#### ACTIONS TO TAKE
(1) Edit the Eon Altar passage by reproducing the part that opens with the words "One need only" and closes with "reward of all.", substituting "partners" for "spouses".
(2) Answer these questions on the Eon Altar passage:
(a) What is the price of each copy of the first episode?
(b) How many sales did the team have in the first couple of days on Early Access?
(c) Where does Penner imagine standing when he has trouble sleeping?
(3) According to the Eon Altar passage, why does the team still have justifiable optimism despite weak early sales? Answer in one to three sentences.
-- Begin DOCUMENT SEGMENT --
Case in point? Since an August release on Steam’s “Early Access” program — where developers can sell their games as they continue to make improvements — third-party tracking tools put Eon Altar’s first episode sales no higher than a few thousand copies. At five dollars-a-piece, Penner sees that as a troubling sign.

“One glance at their product page and you see gushing review after gushing review about people who’ve all bonded over their time in Eon Altar’s universe”

“Once we’d finished, [and] we got onto Early Access, we’re like, ‘All right, this game’s going to be amazing! Everybody loves our game! Huge response.’ And we went and looked at our sales, and for the first couple of days, we had like 50 sales. And my heart just shattered. I was expecting we were going to make so much money!” With the official public launch still to come, though, including full-scale marketing and promotional efforts, the team has plenty of justifiable optimism about their prospects.

One need only take a glance at their Early Access product page to see gushing review after gushing review about spouses, friends, first time gamers, and long-time fantasy nerds who’ve all bonded over their time in Eon Altar’s universe, and are looking forward to experiencing more of it. For a team whose inauspicious beginnings were forged by play, that’s perhaps the greatest reward of all.

“[Our] hope is that people play the game, and they get really excited about playing games together,” says Penner. “And [as] the story kind of takes them through that experience, and by the time they finished, they say, ‘That was really fun, I’d like to see more of this world.’” In a confessional moment that takes Douglas, Reynolds, and Wiggs by surprise, he continues.

“This is going to sound really nerdy, but I told my wife, ‘Sometimes if I’m having trouble sleeping, I just imagine a place in our world. And I just imagine myself standing there, and I try to pick out all the details. Like, I’m standing in the Takala Plains, where there’s…there’s these tribesmen, and I’m imagining the grass, and the sounds and the smells.’”

It’s late, and the thin panes of glass on the windows of the heritage building we’re in are woefully inadequate at keeping out the cold.

Watching him speak, though, Penner looks as warm as can be.
-- End DOCUMENT SEGMENT --
-- Begin RECORDED DATA --
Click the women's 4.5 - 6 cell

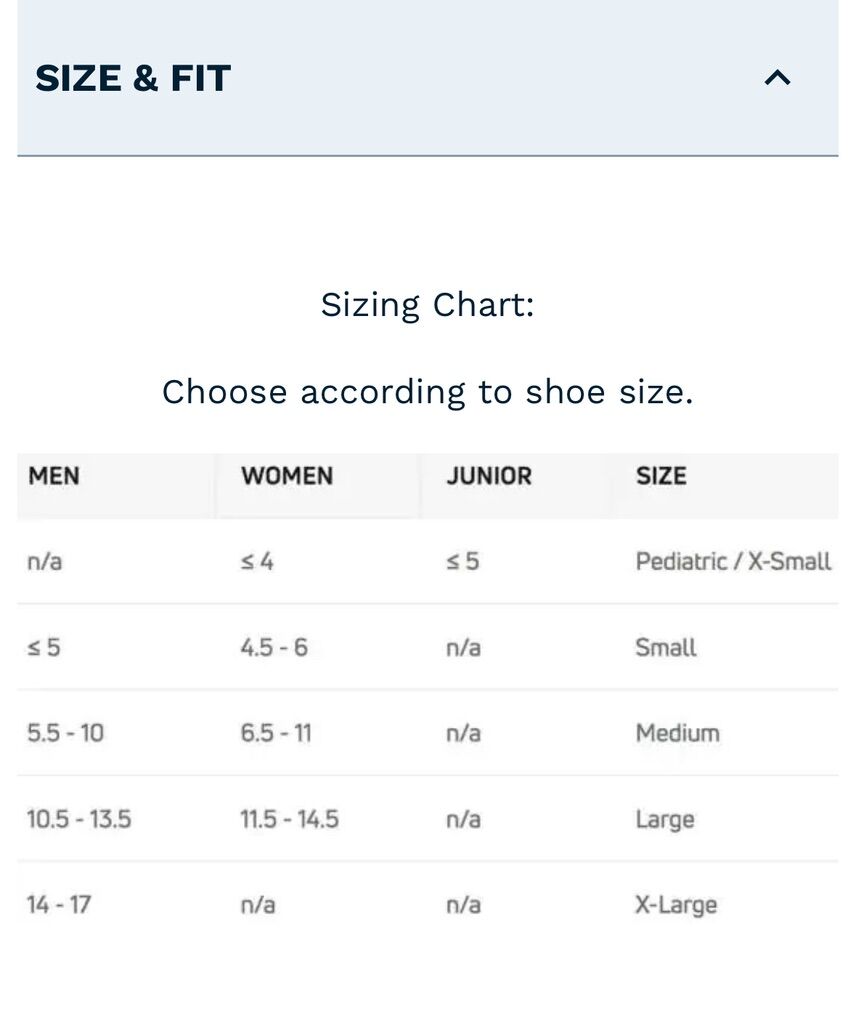point(274,648)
-- End RECORDED DATA --
#### OUTPUTS BY TASK
(1)
One need only take a glance at their Early Access product page to see gushing review after gushing review about partners, friends, first time gamers, and long-time fantasy nerds who’ve all bonded over their time in Eon Altar’s universe, and are looking forward to experiencing more of it. For a team whose inauspicious beginnings were forged by play, that’s perhaps the greatest reward of all.

(2)
(a) Five dollars.
(b) About 50.
(c) The Takala Plains.

(3) The official public launch is still to come. That launch includes full-scale marketing and promotional efforts.